Curators at Nasa’s Johnson Space Center in Houston have said they are “overjoyed” to have finally got a canister of asteroid dust open, four months after it parachuted down through the Earth’s atmosphere into the Utah desert.
The space administration announced Friday that it had successfully removed two stuck fasteners that had prevented some of the samples collected in 2020 from the 4.6bn-year-old asteroid Bennu, which is classified as a “potentially hazardous” because it has one in 1,750 chance of crashing into Earth by 2300.
Most of the rock samples collected by Nasa’s Osiris-Rex mission were retrieved soon after the canister landed in September, but additional material remaining inside a sampler head that proved difficult to access.
After months of wrestling with the last two of 35 fasteners, scientists in Houston managed to get them dislodged. “It’s open! It’s open!” Nasa’s planetary science division posted on Twitter/X. The division also posted a photograph of dust and small rocks inside the canister.
According to the Los Angeles Times, the team designed custom tools made from a specific grade of surgical, non-magnetic stainless steel to pry it open – all without the samples being contaminated by Earthly air.

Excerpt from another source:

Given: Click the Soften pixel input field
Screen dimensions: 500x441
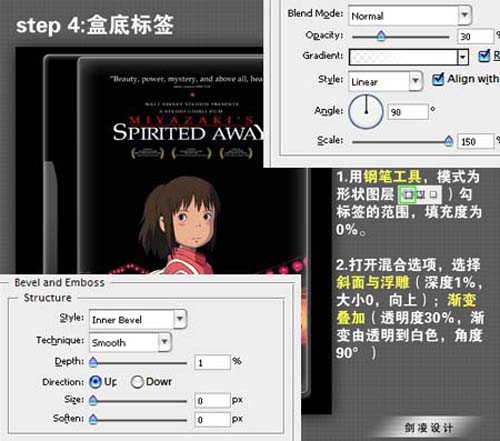Looking at the screenshot, I should (x=213, y=419).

Nasa said it will now analyze the 9-ounce sample.
“These are some of the oldest materials formed in our solar system,” Ashley King of London’s Natural History Museum said last year.
“Samples from asteroids [such as this] tell us what all those ingredients were for making a planet like the Earth and they also tell us what the recipe was – so how did those materials come together and start mixing together to end up with [habitable environments]?” King added.

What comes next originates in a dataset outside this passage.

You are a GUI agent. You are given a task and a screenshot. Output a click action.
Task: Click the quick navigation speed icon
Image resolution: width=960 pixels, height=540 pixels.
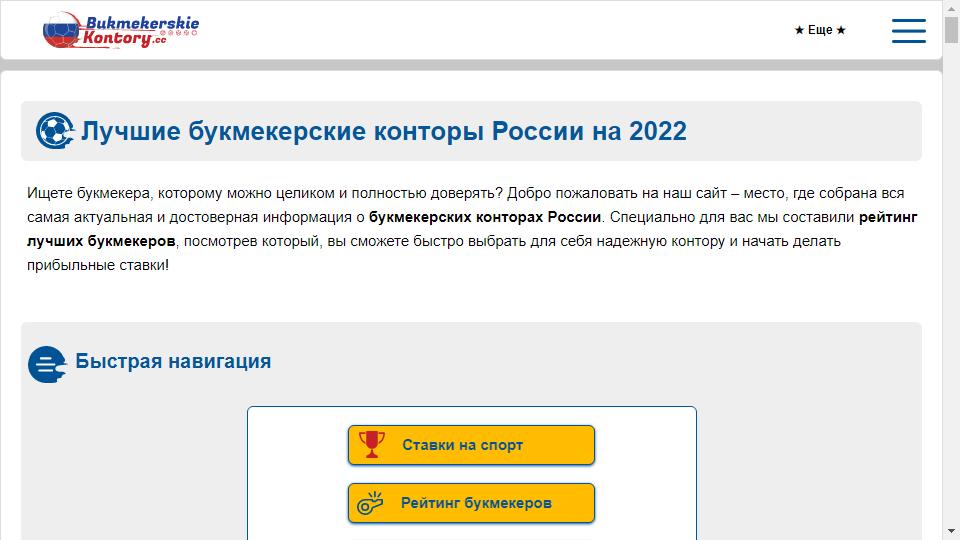tap(47, 364)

The billion-dollar spacecraft that collected the sample from Bennu, a space rock from the earliest days of the solar system, and released a canister toward Earth is now heading to a peanut-shaped asteroid named Apophis.

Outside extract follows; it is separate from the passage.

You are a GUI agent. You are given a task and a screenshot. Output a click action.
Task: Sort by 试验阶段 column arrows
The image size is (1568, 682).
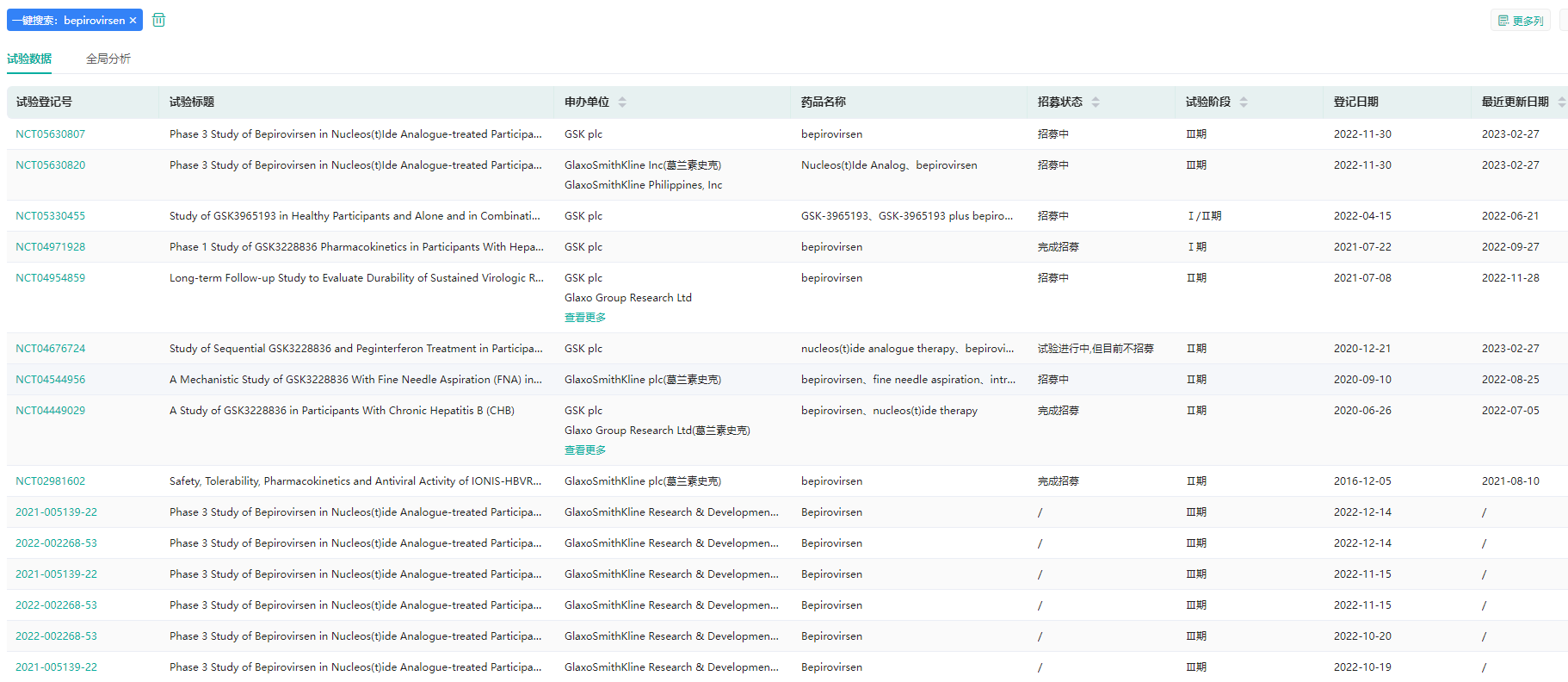click(1244, 102)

For a time, astronomers thought Apophis might be on track to smash into planet Earth, but those fears have diminished and scientists anticipate it will pass closer to Earth in 2029 than any object of its size ever has.
After the curation team managed to winkle the capsule open and get the remaining material out, Eileen Stansbery, division chief for Ares (Astromaterials Research and Exploration Science) at Johnson, said they were “all excited to see the remaining treasure Osiris-Rex holds”.
Dr Nicole Lunning, Osiris-Rex curator at Johnson, said in a statement: “The curation team showed impressive resilience and did incredible work to get these stubborn fasteners off the TAGSAM head so we can continue disassembly. We are overjoyed with the success.”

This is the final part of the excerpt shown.